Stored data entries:
*** Block opens ***
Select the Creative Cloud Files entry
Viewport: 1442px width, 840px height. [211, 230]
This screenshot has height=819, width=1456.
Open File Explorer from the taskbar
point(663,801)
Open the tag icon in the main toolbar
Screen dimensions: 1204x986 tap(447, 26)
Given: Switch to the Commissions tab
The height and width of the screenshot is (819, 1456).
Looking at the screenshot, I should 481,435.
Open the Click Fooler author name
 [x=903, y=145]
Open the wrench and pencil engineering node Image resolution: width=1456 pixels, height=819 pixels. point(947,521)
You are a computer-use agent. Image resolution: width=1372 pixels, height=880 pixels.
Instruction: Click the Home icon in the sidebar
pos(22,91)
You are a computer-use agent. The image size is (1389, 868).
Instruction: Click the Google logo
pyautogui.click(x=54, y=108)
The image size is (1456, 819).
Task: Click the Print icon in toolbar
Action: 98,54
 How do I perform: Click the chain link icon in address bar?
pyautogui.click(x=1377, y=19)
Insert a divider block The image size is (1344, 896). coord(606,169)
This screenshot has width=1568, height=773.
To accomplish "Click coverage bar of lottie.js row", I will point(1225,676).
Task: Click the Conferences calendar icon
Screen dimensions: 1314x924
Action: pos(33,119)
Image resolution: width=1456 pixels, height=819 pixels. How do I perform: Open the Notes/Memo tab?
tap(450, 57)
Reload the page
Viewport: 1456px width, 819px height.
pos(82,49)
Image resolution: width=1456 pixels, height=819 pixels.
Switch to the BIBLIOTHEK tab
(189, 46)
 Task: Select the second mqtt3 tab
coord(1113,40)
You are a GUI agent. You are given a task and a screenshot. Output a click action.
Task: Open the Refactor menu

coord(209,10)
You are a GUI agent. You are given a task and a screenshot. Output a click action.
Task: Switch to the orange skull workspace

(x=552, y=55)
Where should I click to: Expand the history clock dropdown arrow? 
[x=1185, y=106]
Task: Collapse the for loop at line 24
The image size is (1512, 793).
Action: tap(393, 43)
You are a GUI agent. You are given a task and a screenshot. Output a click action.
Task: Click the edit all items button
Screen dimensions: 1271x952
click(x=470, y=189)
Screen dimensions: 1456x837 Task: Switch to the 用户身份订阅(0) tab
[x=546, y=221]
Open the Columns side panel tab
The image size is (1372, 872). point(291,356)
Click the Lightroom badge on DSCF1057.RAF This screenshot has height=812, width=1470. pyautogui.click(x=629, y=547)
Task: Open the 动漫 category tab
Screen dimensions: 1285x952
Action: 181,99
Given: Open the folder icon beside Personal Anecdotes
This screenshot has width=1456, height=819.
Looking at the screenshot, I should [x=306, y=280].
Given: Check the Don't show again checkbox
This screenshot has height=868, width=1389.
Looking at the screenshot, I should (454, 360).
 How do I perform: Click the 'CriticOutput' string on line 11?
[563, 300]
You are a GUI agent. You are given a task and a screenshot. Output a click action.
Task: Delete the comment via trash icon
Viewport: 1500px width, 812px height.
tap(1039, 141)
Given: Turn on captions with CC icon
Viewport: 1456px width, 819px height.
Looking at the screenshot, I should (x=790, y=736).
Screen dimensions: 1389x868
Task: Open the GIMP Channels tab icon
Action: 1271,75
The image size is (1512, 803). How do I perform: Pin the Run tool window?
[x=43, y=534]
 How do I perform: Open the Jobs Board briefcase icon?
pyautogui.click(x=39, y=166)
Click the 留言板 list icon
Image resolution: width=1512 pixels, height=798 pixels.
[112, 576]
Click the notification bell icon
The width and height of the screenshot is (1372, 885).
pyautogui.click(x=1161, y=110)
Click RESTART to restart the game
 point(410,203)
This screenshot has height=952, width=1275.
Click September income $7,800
*** Block closes ***
**WHAT THE EXERCISE ASKS**. Restate the records word for word, leaving nothing out.

**REPLY TO THE TASK**.
Select the Creative Cloud Files entry
Viewport: 1442px width, 840px height. [211, 230]
This screenshot has height=819, width=1456.
Open File Explorer from the taskbar
point(663,801)
Open the tag icon in the main toolbar
Screen dimensions: 1204x986 tap(447, 26)
Given: Switch to the Commissions tab
The height and width of the screenshot is (819, 1456).
Looking at the screenshot, I should 481,435.
Open the Click Fooler author name
 [x=903, y=145]
Open the wrench and pencil engineering node Image resolution: width=1456 pixels, height=819 pixels. point(947,521)
You are a computer-use agent. Image resolution: width=1372 pixels, height=880 pixels.
Instruction: Click the Home icon in the sidebar
pos(22,91)
You are a computer-use agent. The image size is (1389, 868).
Instruction: Click the Google logo
pyautogui.click(x=54, y=108)
The image size is (1456, 819).
Task: Click the Print icon in toolbar
Action: 98,54
 How do I perform: Click the chain link icon in address bar?
pyautogui.click(x=1377, y=19)
Insert a divider block The image size is (1344, 896). coord(606,169)
This screenshot has width=1568, height=773.
To accomplish "Click coverage bar of lottie.js row", I will point(1225,676).
Task: Click the Conferences calendar icon
Screen dimensions: 1314x924
Action: pos(33,119)
Image resolution: width=1456 pixels, height=819 pixels. How do I perform: Open the Notes/Memo tab?
tap(450, 57)
Reload the page
Viewport: 1456px width, 819px height.
pos(82,49)
Image resolution: width=1456 pixels, height=819 pixels.
Switch to the BIBLIOTHEK tab
(189, 46)
 Task: Select the second mqtt3 tab
coord(1113,40)
You are a GUI agent. You are given a task and a screenshot. Output a click action.
Task: Open the Refactor menu

coord(209,10)
You are a GUI agent. You are given a task and a screenshot. Output a click action.
Task: Switch to the orange skull workspace

(x=552, y=55)
Where should I click to: Expand the history clock dropdown arrow? 
[x=1185, y=106]
Task: Collapse the for loop at line 24
The image size is (1512, 793).
Action: tap(393, 43)
You are a GUI agent. You are given a task and a screenshot. Output a click action.
Task: Click the edit all items button
Screen dimensions: 1271x952
click(x=470, y=189)
Screen dimensions: 1456x837 Task: Switch to the 用户身份订阅(0) tab
[x=546, y=221]
Open the Columns side panel tab
The image size is (1372, 872). point(291,356)
Click the Lightroom badge on DSCF1057.RAF This screenshot has height=812, width=1470. pyautogui.click(x=629, y=547)
Task: Open the 动漫 category tab
Screen dimensions: 1285x952
Action: 181,99
Given: Open the folder icon beside Personal Anecdotes
This screenshot has width=1456, height=819.
Looking at the screenshot, I should [x=306, y=280].
Given: Check the Don't show again checkbox
This screenshot has height=868, width=1389.
Looking at the screenshot, I should (454, 360).
 How do I perform: Click the 'CriticOutput' string on line 11?
[563, 300]
You are a GUI agent. You are given a task and a screenshot. Output a click action.
Task: Delete the comment via trash icon
Viewport: 1500px width, 812px height.
tap(1039, 141)
Given: Turn on captions with CC icon
Viewport: 1456px width, 819px height.
Looking at the screenshot, I should (x=790, y=736).
Screen dimensions: 1389x868
Task: Open the GIMP Channels tab icon
Action: 1271,75
The image size is (1512, 803). How do I perform: Pin the Run tool window?
[x=43, y=534]
 How do I perform: Open the Jobs Board briefcase icon?
pyautogui.click(x=39, y=166)
Click the 留言板 list icon
Image resolution: width=1512 pixels, height=798 pixels.
[112, 576]
Click the notification bell icon
The width and height of the screenshot is (1372, 885).
pyautogui.click(x=1161, y=110)
Click RESTART to restart the game
 point(410,203)
This screenshot has height=952, width=1275.
Click September income $7,800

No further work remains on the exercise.